Marianne is Senior Consultant at Cornell University, and formerly worked at Carnegie Mellon and Harvard Universities. She is a leader in advancement services, donor modelling and data mining and understanding donor engagement, speaking regularly at conferences and seminars on these subjects. She tweets at @mpellet771.
A few points from the interview:
The use of insight can have powerful effects, increasing income and allowing not-for-profits to build stronger supporter relationships. In the UK, prospect research has traditionally involved less quantitative or statistical methods. However, ‘prospect research’ is different in the US, where it is largely data-driven.
Wealth screening: we all know it and use it. And yet, even vendors admit that their information only covers around half of the millionaires in the population (and that total is probably an underestimate). So, here will be a significant portion of the HNWI population whom charities are not aware of, sitting on their databases. If not-for-profits modelled and analysed the level of wealth in more detail, they would almost certainly raise more form these groups.
Social media is coming to the fore in gaining valuable, ‘soft’ information on supporter preferences and interests. Marianne’s team includes a full-time person scraping information from the web (and hand-connecting this to relevant supporter records), including network information, which is mapped in NodeXL. Text analytics is also in vogue.

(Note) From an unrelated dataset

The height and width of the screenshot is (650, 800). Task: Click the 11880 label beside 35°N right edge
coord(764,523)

The web has fundamentally changed customer care, and Marianne describes some of the key ways in which this has happened. First, Amazon “spoiled it for us” by raising the bar for the level of customer service users now regularly expect. Next day delivery, automated, ‘you might like’ suggestions, and hugely responsive customer service are now all par for the course, whereas before they were considered exceptional. Charities must keep up with these developments or be left behind.

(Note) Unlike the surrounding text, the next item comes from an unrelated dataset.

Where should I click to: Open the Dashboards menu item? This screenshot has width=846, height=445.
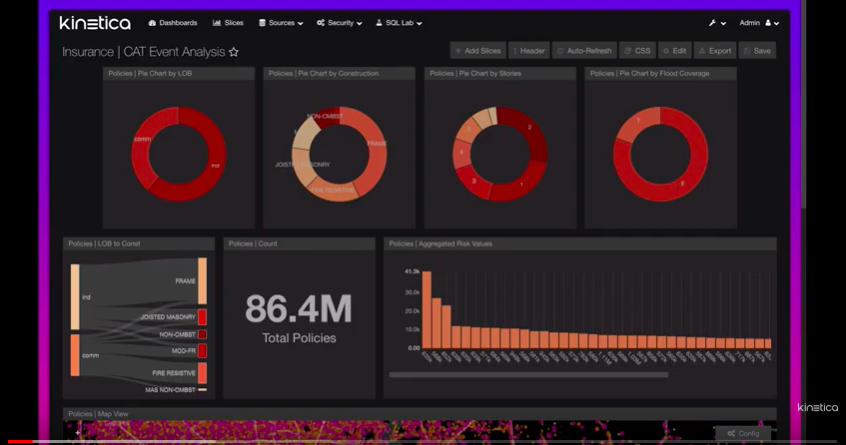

There is lots more in the interview — I hope you enjoy it.
Charlie is CEO of DonorVoice UK, who work with not-for-profits to reduce rates of donor attrition and in building supporter relationships. He tweets at @charlieartful.
The interview is about retaining donors. Retention has the coming idea in fundraising for…a long time. Ken Burnett published the fundraising classic ‘Relationship Fundraising’ in 1992, with Professor Adrian Sargeant’s ‘Building Donor Loyalty’ published in 2004, both books are well-known and acknowledged references on how charities can build strong and enduring relationships with supporters. Charlie is a real evangelist for the cause, and opened my eyes to the danger that many charities are — often without knowing it — committing suicide through inertia. We know that two things — the ‘functional’ and ‘personal’ connections to brands — are critical in determining the level and durability of charitable support, yet many not-for-profits routinely follow the mantra of ‘just ask more and it will be fine’.
But we still find ourselves hemorrhaging support. Around one third of first time supporters of charities in the UK do not give a second gift, and in the US around 70% of donors have not continued giving a year later. Acquisition budgets increase, but retention budgets do not exist. We furiously slop water into the leaking bucket, even while holes continue to appear.
In the UK this is especially important, as the generation who the CAF call the ‘Civic Core’ (the 9% of the population who contribute 66% of the time and money donated to charity) are now well into their 60’s and 70’s. This group have doubled their charitable giving in the last 30 years, as younger people’s engagement with charity has fallen off a cliff. To even sustain out current donated income, UK charities urgently need to reach new audiences, as well as building stronger relationships with existing supporters — no mean feat.
Charlie talks in the interview about the fundamentals of retention. He also speaks about recent work done to test how commitment works, the psychology of commitment to brands and organisations, and what people want from organisations they support. Hope you enjoy it.